Gómez vela por que no les falte lo necesario: "Yo trabajo es pa' que no me les falte ni el estudio ni el techo ni la comida". Cuando habla de ellos lo hace con tal sentimiento que de verdad pienso que vive para ellos.
Para Jorge Gómez ahora es más fácil trabajar, pues sólo lo hace en unidades residenciales y no como antes que le tocaba cuidar grandes y solitarias bodegas en las que no había con quien hablar y compartir su buen humor.
"Aquí la gente se da cuenta de la calidad de persona que es uno. Yo intento hacer mi trabajo lo mejor posible, por eso es que la gente de la unidad a veces me consiente con algún tintico o cualquier cosita”.
“¡Siga, siga don Alberto que le copio!”. Otra vez la voz por el radio saca a Gómez del mundo personal y lo convierte de nuevo en el vigilante que es, el cual debe atender la llamada de una vecina que está histérica porque uno de los vecinos está fumando marihuana.
"¿Si ve mijo? Ahora me toca subir y decirle a ese man que apague eso". La queja fue puesta por doña Betty, una señora de cincuenta y tantos años que increíblemente se mantiene despierta hasta altas horas de la madrugada. A ella no le gusta que el humo que se despega del balcón número 15 de la torre tres logre adormecerla.
Mientras atiende la queja pienso por qué se siente tan bien trabajando aquí. Y claro, no era para menos: una de sus tantas experiencias como vigilante fue cuando mientras cuidaba la Terminal del Sur donde tuvo que dispararle a un indigente que lo atacó con un cuchillo.

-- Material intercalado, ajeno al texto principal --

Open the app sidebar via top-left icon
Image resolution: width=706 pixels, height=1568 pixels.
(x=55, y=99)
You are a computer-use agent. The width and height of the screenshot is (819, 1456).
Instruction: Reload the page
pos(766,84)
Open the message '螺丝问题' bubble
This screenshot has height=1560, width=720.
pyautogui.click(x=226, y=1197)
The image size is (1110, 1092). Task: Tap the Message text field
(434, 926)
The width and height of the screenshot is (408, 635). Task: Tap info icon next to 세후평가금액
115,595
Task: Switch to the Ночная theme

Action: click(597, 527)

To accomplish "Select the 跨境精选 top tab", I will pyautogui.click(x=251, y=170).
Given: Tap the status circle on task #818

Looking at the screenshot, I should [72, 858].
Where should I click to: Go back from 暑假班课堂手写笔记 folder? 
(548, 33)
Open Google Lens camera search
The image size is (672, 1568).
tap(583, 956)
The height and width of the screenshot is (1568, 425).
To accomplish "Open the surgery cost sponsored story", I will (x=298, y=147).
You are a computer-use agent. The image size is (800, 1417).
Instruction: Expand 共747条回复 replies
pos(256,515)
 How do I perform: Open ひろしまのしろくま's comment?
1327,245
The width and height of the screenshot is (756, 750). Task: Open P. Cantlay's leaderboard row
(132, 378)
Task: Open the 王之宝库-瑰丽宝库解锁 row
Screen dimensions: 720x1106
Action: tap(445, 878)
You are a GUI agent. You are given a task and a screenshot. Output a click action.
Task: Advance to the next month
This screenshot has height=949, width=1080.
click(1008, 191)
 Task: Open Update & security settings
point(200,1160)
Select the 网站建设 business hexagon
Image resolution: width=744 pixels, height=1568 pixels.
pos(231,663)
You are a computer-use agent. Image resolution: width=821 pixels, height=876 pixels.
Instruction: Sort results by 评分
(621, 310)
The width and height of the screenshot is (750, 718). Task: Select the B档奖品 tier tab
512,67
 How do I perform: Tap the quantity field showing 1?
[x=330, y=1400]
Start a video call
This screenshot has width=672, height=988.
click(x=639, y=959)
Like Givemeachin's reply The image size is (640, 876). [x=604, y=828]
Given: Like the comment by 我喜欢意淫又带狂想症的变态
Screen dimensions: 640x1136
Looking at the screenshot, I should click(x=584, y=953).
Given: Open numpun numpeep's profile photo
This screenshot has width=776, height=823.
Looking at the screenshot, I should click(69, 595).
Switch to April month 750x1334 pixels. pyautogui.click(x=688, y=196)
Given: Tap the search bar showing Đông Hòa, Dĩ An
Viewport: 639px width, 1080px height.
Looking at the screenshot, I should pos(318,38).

"El tipo estaba acostado en una de las panaderías que hay allá. El man se emberracó porque lo paré y me chuzó en la espalda con un cuchillo. La pelea siguió y me tocó pegarle un tiro en una pata. Eso me costó dos horas en el calabozo de la Fiscalía y como al loco sólo le dieron 17 días de incapacidad no continuaron con el caso y tuve que pagarle medio palo (500.000 pesos) al bandido ese".
La última ronda
Ya son casi las tres de la mañana. Sólo tres horas separan a Gómez del calor de su casa. Mientras sus pisadas se dirigen a lugares ya pensados, un re-ajuste a su gorra de placa brillante y el último sorbo que aún quedaba en su taza de café son las campanadas silenciosas que le recuerdan que es tiempo de repasar toda la unidad. "¿Me espera o qué?, pregunta mientras alumbra una sombra que resultó siendo un gato.
Después de escucharle las experiencias que vivió, me hacen reflexionar sobre aquello que creemos necesitar para vivir bien. El radio con música que él carga explota con Agúzate, de Richie Rey y Bobby Cruz.
Su pistola calibre 38 brillante y su sonrisa siempre circulan por el conjunto causando entre los residentes una sensación de seguridad y amistad que Gómez, el vigilante más querido de allí, deja tras las incansables rondas que hace al son de la “salsa brava” que tanto le gusta.
"Vivir sabroso". Esa frase se la escuché todo el tiempo que compartimos en esta entrevista que, sin pensarlo, se volvió una charla de amigos que fue una buena forma de darme cuenta que ante los obstáculos que pone la vida también podemos aprender para llevarla tranquila.